Qu’est-ce que le « peuple français » ? Il serait temps de se poser la question, de nous interroger, d’engager un débat, car le destin de notre peuple dépend largement de la réponse qui sera donnée.
Les juges du Conseil Constitutionnel nous expliquent que le peuple français est une « catégorie unitaire insusceptible de toute subdivision en vertu de la loi », un « concept juridique » ayant « valeur constitutionnelle » et que la Constitution de la Ve République « ne connaît que le peuple français composé de tous les citoyens français sans distinction d’origine, de race ou de religion » (décision n°91-290DC du 09 mai 1991).
Je résume : pour la République le « peuple français » est une « catégorie », un « concept juridique », une somme de « citoyens ». Autrement dit, le peuple français relève du droit et non des faits (historiques, culturels, identitaires…). Ce n’est qu’un « corps électoral » composé d’individus juridiquement rattachés à un Etat (l’ensemble des « citoyens »). Sieyès, référence incontournable du régime républicain, disait qu’une nation est, je cite, un « corps d’associés vivant sous une loi commune et représentés par la même législature » : bref, un pur « concept juridique » !
La République considère que les différences qui séparent les hommes (différences religieuses, culturelles, ethniques…) sont au-delà du caractère du citoyen, donc non essentielles : les Constitutions refusent de prendre en compte ce qui « distingue ». Autrement dit, la République refoule ce qui n’est pas de l’ordre du droit (l’identité par exemple), considérant de manière autiste que la citoyenneté juridique (en fait essentiellement le droit de vote) est suffisante pour fonder une société homogène, unifiée et indivisiblement souveraine. L’unicité de la représentation politique (le Parlement, le Président…) « prouve » selon elle l’indivisibilité du « peuple » souverain, et partant son « homogénéité ».
On comprend bien que l’unicité de la « représentation nationale » ne prouve rien du tout, dans la mesure où la Constitution ne laisse pas sa chance à la « diversité », dans la mesure aussi où cette représentation ne représente finalement qu’un résultat arithmétique non révélateur de l’hétérogénéité réelle d’une société (les évènements récents sont, eux, très révélateurs).

#### CONSIGNE
Recopiez le passage du texte sur le peuple français qui va de « Qu’est-ce que le » à « 09 mai 1991). ». Les lignes qui figurent plus bas ne servent à rien ici.

#### EXTRAIT DES DONNÉES

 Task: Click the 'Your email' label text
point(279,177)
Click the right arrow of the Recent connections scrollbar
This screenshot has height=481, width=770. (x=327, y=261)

#### RÉPONSE
Qu’est-ce que le « peuple français » ? Il serait temps de se poser la question, de nous interroger, d’engager un débat, car le destin de notre peuple dépend largement de la réponse qui sera donnée.
Les juges du Conseil Constitutionnel nous expliquent que le peuple français est une « catégorie unitaire insusceptible de toute subdivision en vertu de la loi », un « concept juridique » ayant « valeur constitutionnelle » et que la Constitution de la Ve République « ne connaît que le peuple français composé de tous les citoyens français sans distinction d’origine, de race ou de religion » (décision n°91-290DC du 09 mai 1991).